Our liberal hegemons also have nothing to say about the social maladies they’ve induced. Most strikingly, they’ve helped undercut the means for our mere perpetuation with marriage and fertility rates at all-time lows, a state which has endured for five decades. Population growth has largely stemmed from mass immigration driven by government in order to maintain our (relatively youthful) workforce and taxation base, and to stave off complete civilisational senility. 

A situation that, contra the liberal idea of the autonomous economic and social unit, has further inflamed social fractures and our incipient balkanisation. With trust in institutions and each other at all-time lows, civic tension and the fraying of the social fabric near all-time highs, and rises in crimes like carjacking, all manifestations of a populace that is not characterised by free and benign interactions, but of one that is reverting to natural ties of kin and tribalism. A circumstance that the recent federal election further confirmed with the growth of third parties, the rejection of the centre-right Liberals by minority groups such as Chinese-Australians, and the near-obliteration of our traditional bipartisan model. 

This is not to explicitly mention all the other errata of our ascendant liberalism and the anomie and aimlessness it engenders either. A range of rather distasteful phenomena is almost unavoidable: be it the ubiquity of tattoos; the increase in illicit drug consumption, including efforts to legalise marijuana; the pervasiveness of gambling – particularly the online kind – to a point where Australians are now by far the world’s largest losers; or the presence of ‘vaping’ and cigarette smoking.

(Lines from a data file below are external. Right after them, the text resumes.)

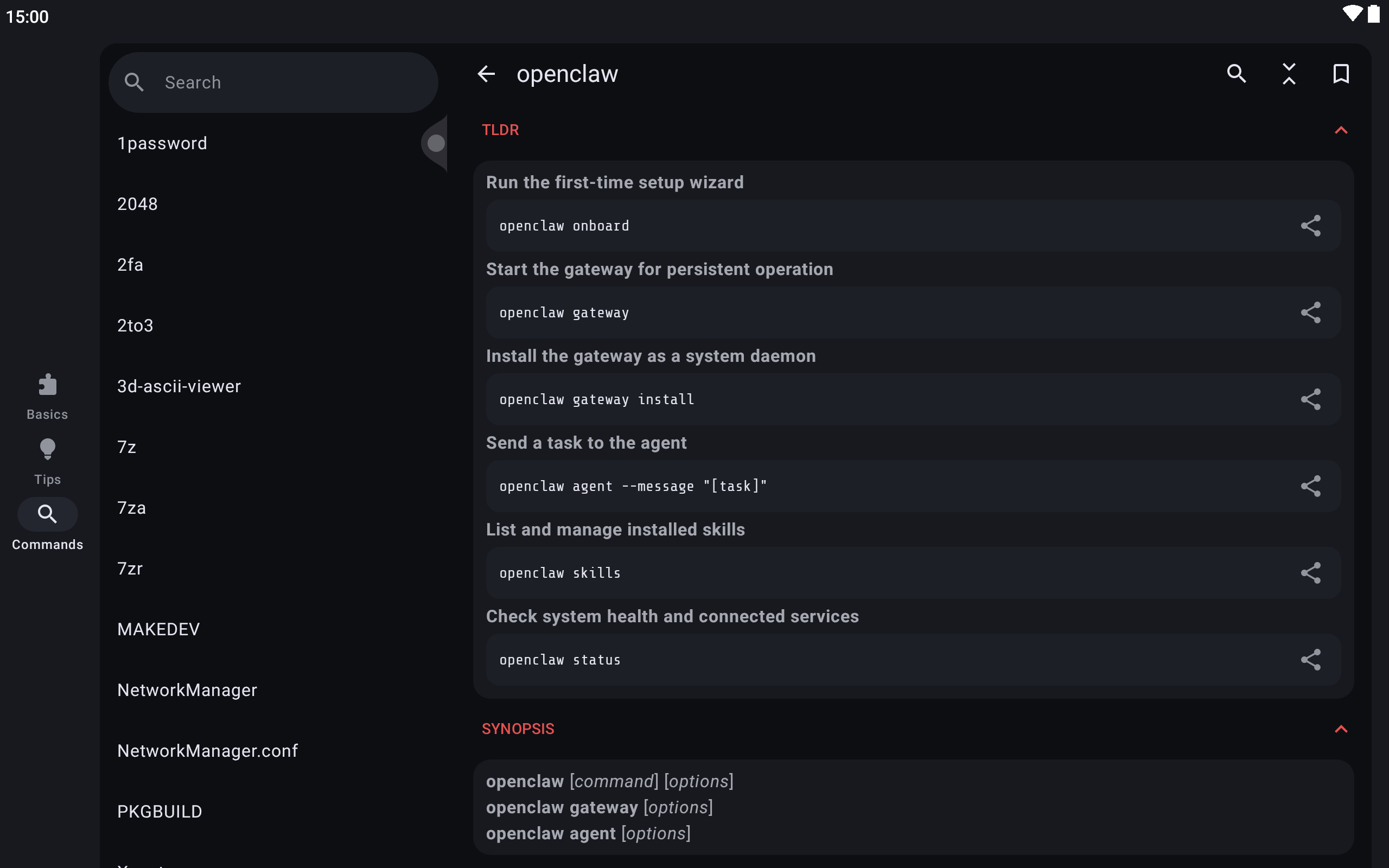
Task: Open the Basics tab in sidebar
Action: (x=47, y=397)
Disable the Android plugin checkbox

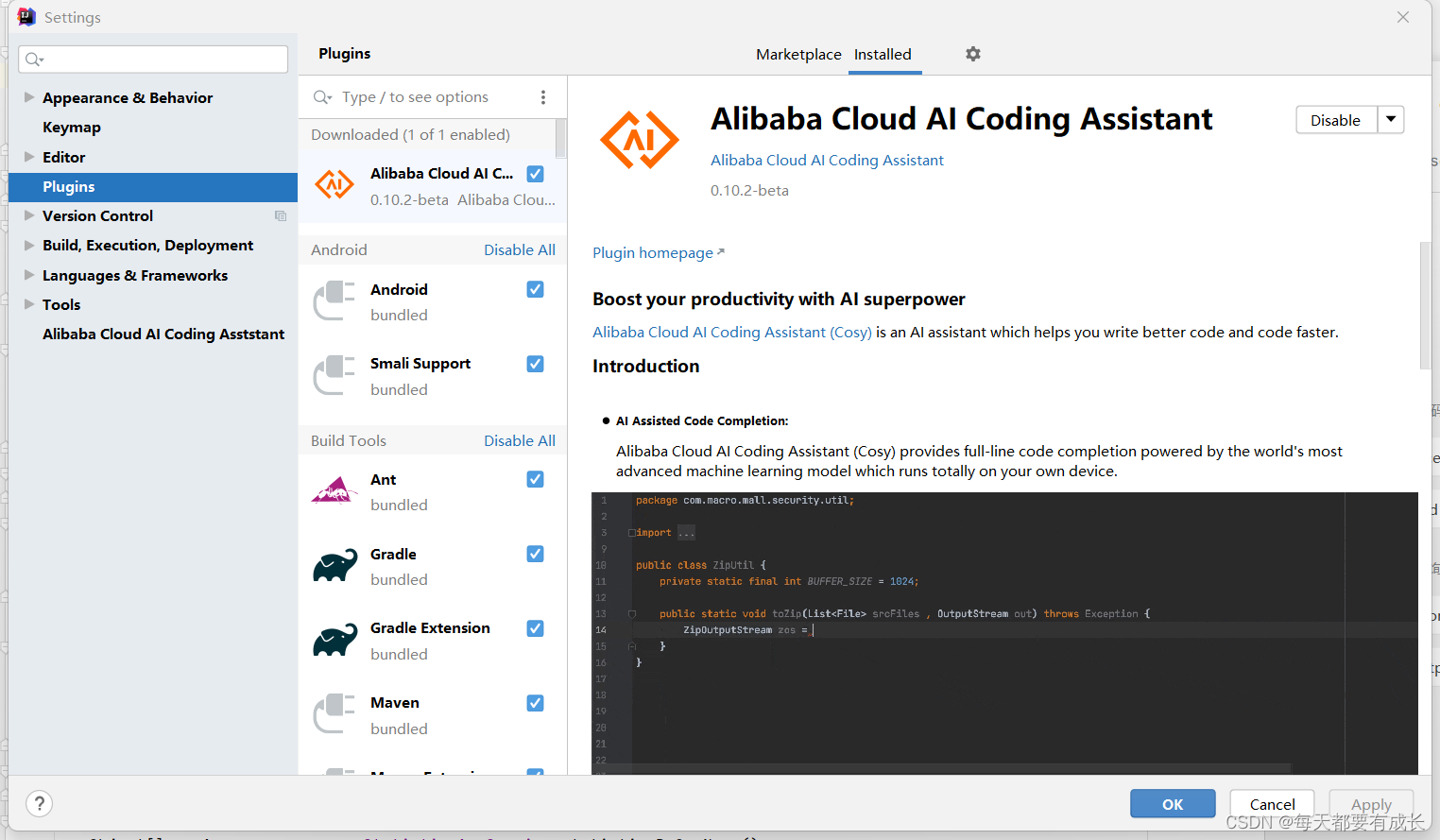click(x=535, y=289)
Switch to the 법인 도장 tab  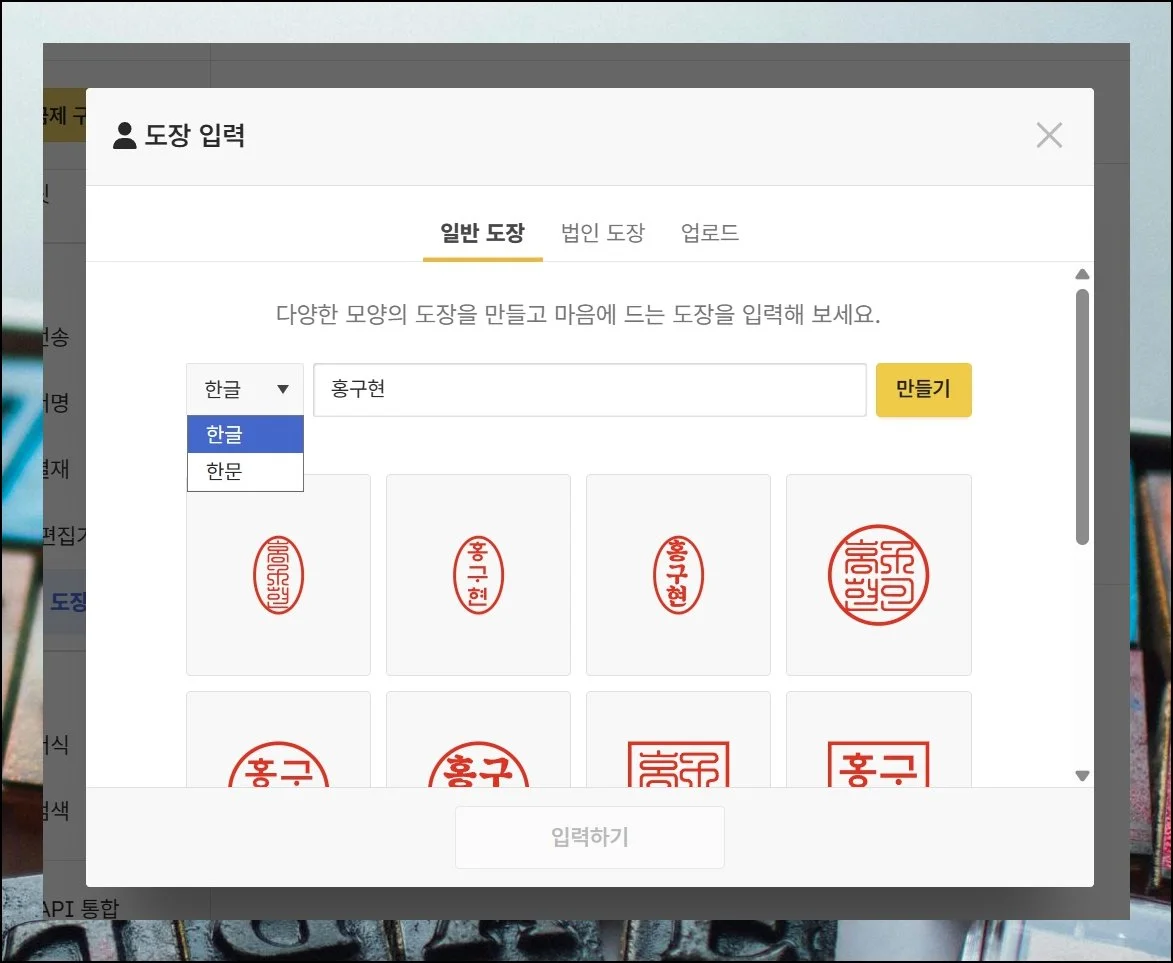[x=603, y=234]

It’s thus clear that we’ve reached a terminus in which, to quote the British House of Lords’ member, Maurice Glasman, liberalism ‘is killing us’.

We have, as Australian academic Nick Dyrenfurth noted back in 2014, a liberal hegemony whereby, ‘Abstract values of freedom, choice and equality are preferred to notions of responsibility, duty and virtue’. With neither social nor economic liberals having ‘much to say about the people and places that we love’. A state which translates in practice to the nihilism we currently inhabit, and the conspicuous public and political absence of any debate regarding ‘the essence of a good life and the foundations of a good society’.

With these remarks the North Star should guide us in our efforts to restore our societies around a notion of ‘the common good’ – i.e. what has been the goal of political life, from Plato and Aristotle on… Without such notions we are condemned to float aimlessly along the currents formed by the economic liberals, who view any possibilities outside the market and its TINA–tinged framework as prima facie preposterous, or according to the whims of the socially–liberal Panglossians, who see any change from the status quo as an unwanted descent from the obesity, anomie, teenage mastectomies and so on that characterise their ‘best of all possible worlds’. 

That is, even more of what is recognised by the rest of us as the nightmare in which we all live, and which we should most strenuously try to avoid.